I can’t make out what you are talking/talked/will talk about.我不明白你在讲/讲过/将要讲些什么。

I’ll tell you what I saw in Australia.我会把我在澳大利亚看到的情况告诉你。

2.主句中的谓语动词如果是过去时态,从句的谓语动词就要用过去时态。有三种情况。

(1)如果从句的谓语所表示的动作跟主句的动作同时或几乎同时发生,则从句的谓语动词用一般过去时或过去进行时。例如:

I knew he was deeply troubled…(Ross Santee)我知道他非常苦恼……

She saw how wet his hair was when he came into the house.(Fred Gipson)当他进屋子时,她看见他的头发都湿透了。

She wondered what he was doing.她想知道他在干什么。

I knew that the child was sleeping.我知道孩子正在睡。

(2)如果从句的谓语动词所表示的动作发生在主句的动作之前,则从句的谓语动词用过去完成时或过去完成进行时。例如:

He didn’t eat his dinner, and one of the boys said he had gone for a walk in the woods.(M.K.Rawlings)他没吃午饭,况且还有个男孩说他曾经去了树林里散步。

She asked me if I had made one(joke)just at the time of the catastrophe.她问我,那场灾难发生时我是否在说笑话。

They said they had been waiting for us a long time.他们说他们等我们很长时间了。
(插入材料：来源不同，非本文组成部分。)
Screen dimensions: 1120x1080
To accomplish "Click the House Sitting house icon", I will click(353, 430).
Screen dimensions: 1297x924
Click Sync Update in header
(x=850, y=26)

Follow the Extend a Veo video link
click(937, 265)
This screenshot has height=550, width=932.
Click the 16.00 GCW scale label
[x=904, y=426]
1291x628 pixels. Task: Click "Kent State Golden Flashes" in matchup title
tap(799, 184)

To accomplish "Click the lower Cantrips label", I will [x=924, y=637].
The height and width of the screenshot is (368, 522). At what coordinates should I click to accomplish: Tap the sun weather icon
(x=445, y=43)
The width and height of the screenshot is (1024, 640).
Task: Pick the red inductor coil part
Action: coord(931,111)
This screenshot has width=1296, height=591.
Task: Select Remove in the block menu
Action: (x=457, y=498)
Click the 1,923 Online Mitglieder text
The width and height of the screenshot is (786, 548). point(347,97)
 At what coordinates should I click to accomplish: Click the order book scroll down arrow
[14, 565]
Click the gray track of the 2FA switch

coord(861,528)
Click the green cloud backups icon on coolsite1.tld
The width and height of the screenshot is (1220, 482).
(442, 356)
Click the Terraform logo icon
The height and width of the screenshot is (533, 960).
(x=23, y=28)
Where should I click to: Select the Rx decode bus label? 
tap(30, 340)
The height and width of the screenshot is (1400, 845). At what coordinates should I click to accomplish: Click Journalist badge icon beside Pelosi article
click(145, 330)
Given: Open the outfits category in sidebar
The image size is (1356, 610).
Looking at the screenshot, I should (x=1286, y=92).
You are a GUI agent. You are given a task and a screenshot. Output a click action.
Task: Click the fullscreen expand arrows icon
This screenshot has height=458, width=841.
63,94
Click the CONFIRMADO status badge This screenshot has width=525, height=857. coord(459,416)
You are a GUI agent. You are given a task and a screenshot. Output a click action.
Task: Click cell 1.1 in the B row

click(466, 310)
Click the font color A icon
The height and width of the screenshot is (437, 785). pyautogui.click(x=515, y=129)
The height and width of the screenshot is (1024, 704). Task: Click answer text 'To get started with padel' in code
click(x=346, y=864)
(3)如果从句中的谓语动词所表示的动作发生在主句谓语的动作之后,则从句的谓语动词通常用一般过去将来时、过去将来进行时或过去将来完成时。例如:

I hate goodbyes and I knew I would never see him again.(M.K.Rawlings)我不喜欢跟人说再见,而且我知道我不会再见到他了。

He wished she would say:“Now why don’t you go get a newspaper?Go buy the‘Extra’.”(Robert E.Sherwood)他希望她会说:“你现在为什么不去买份报纸来?去把那份‘号外’买来。”

She said she would be waiting for her mother at the airport.她说她将在机场等她母亲。

He assured us that they would have accomplished the task in a week.他向我们保证,他将在一星期内完成这项任务。

3.有时,主句中的谓语动词虽是过去时态,但如果是属于下述5种特殊情况,宾语从句中的谓语动词的时态可以不遵守时态呼应的规则。

(1)从句所叙述的如果是普遍真理、客观事实或习惯性、永久性的动作时,仍用现在时态。例如:

The teacher told the pupils that light travels faster than sound.老师告诉学生光比声音速度快。

Did he say that the plane leaves at 18:00 hours?他是否说飞机十八点钟起飞?

He said that his wife always drinks coffee for breakfast.他说他妻子早餐总是喝咖啡。

I remembered that boys will be boys.我记得,男孩子总归是男孩子。

(2)从句中如果有一个表示具体的过去时间的状语,那么从句谓语的动作虽发生在主句的谓语动词的动作之前,通常仍用一般过去时,不用过去完成时。例如:

The old woman said her youngest son was born in 1968.这个老妇人说,她最小的儿子生于1968年。

(3)从句中所表示的动作如果在说话人讲话时刻尚未发生时,则从句的谓语可以不用过去将来时,而用一般将来时。例如:

He told me this morning he will go/is going with us tomorrow.(Curme)今天早晨他告诉我,明天他将同我们一起去。

She said she’ll be back tonight.她说她今晚回来。

(4)从句中的谓语动词所表示的动作或状态,如果在说话人叙述时仍在继续进行或继续存在,则从句的谓语可用所需要的适当时态。例如:

He told us the other day that his daughter is only 5.几天前,他对我说他的女儿才5岁。

The little girl said that her mother is attending a dinner party.这个小女孩说,她母亲正在出席一个宴会。

(5)当主句的谓语动词是demand, insist, order, promise, propose, recommend, require, suggest等表示命令、要求、建议等意思时,宾语从句的谓语不受主句谓语动词的时态影响,仍然用虚拟语气,即用“(should)+动词原形”的形式。(参看第十章)

They suggested that we(should)stay in their dormitory rather than in the hotel.他们建议我们应该住在他们的宿舍,而不是住旅馆。

Richard proposed that we all(should)go to London together.理查德建议我们大家一起去伦敦。

The commander ordered that a bridge be built over the river.司令员命令在河上建一座桥。

(二)“be+形容词”结构的时态呼应

“be+形容词”结构后面可跟一个从句,这种从句通常被看作原因状语从句(有些语法学家认为是宾语从句)。这种从句的谓语动词跟主句的时态呼应规则和宾语从句的时态呼应相同。

“be+形容词”结构中常见的形容词有:afraid, annoyed, ashamed, aware, certain, confident, content, delighted, disappointed, glad, lucky, pleased, proud, satisfied, sorry, sure, surprised等。例如:

He was glad that he had got a high score.他很高兴,他得了高分。

He was afraid that he would lose.他担心他会输。

I was not aware how deeply he had felt the death of his mother.我不知道他对他母亲的逝世感到多么难过。

(三)主语从句、表语从句和同位语从句的时态呼应

主句的谓语动词是现在时,从句的谓语动词可以用所需要的各种适当的时态:现在时、过去时或将来时。如果主句的谓语动词是过去时,则从句的谓语动词受到约束,应相应地用一般过去时、过去完成时或过去将来时。例如:

It happened that they were absent.(主语从句)【主、从句的动作同时发生】他们碰巧缺席了。

It was possible that the news had been spread.【从句的动作发生在主句的动作之前】很可能消息已经传播出去了。

Her fear was lest they should stay for tea. (表语从句)【从句的动作发生在主句的动作之后】 她怕的是他们会留下来喝茶。